Firstly, the separation between the two datasets in the PCA score plot along PC1 axis strongly suggests distinct differences in biochemical signatures between cells grown on the two titanium surfaces (Fig. 9a and d). Specific biochemical components (i.e., functional groups) in the cellular constitutes that influence the differentiation between these two datasets (i.e., two types of titanium substrates) can be identified using the PC1 loading plots. After 1 day of incubation on the control and nanostructured titanium surfaces, the PC1 loadings indicate that the key differences involve protein, nucleic acid and polysaccharide components. In particular, the positive loadings of amide I/II bands at 1630 cm⁻¹ and 1540 cm⁻¹ were found to be stronger in the control group, suggesting a higher protein proportion in the cells attached to the control titanium surfaces.

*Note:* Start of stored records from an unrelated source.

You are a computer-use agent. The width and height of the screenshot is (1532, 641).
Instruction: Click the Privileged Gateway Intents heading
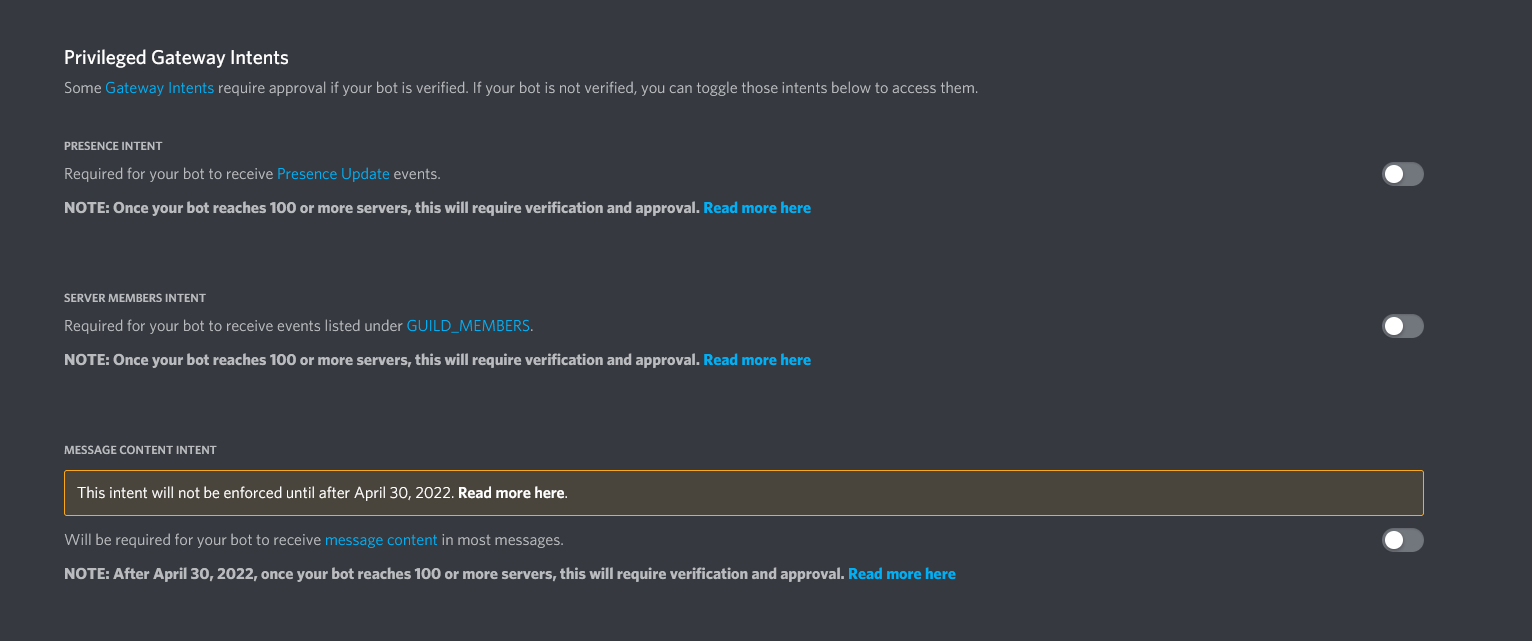pos(176,57)
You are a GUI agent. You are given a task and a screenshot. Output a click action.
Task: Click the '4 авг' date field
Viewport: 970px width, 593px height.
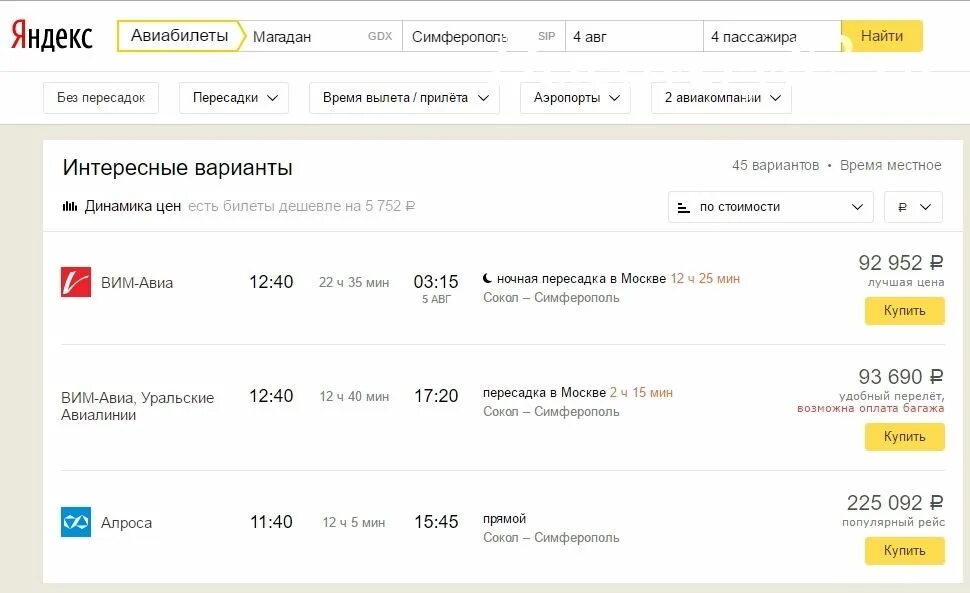[634, 36]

Similarly, the substantial positive loadings at ∼1200 cm⁻¹ and 1160 cm⁻¹, which represent ν(PO₂⁻) stretches of the phosphodiester backbone of nucleic acids (DNA and RNA) and ν(CO–O–C) of glycogen, respectively, further indicates higher amounts of nucleic acid and polysaccharide components in the control dataset.⁸⁶ As MRSA is a Gram-positive bacterium, it is encased in a peptidoglycan layer that is predominantly made up of polysaccharides.⁸⁸ Therefore, this cellular matter is the primary component that interacts with (and attaches to) the surface. The loaded peaks in this spectral region are only significant in the first PC, suggesting that the majority of the spectra that were compared, exhibit differences in the polysaccharide composition or concentration. This biochemical change would primarily be influenced by the contrast in dead cell percentage (Fig. 5) between the control and nanostructured titanium surface after 1 day of incubation.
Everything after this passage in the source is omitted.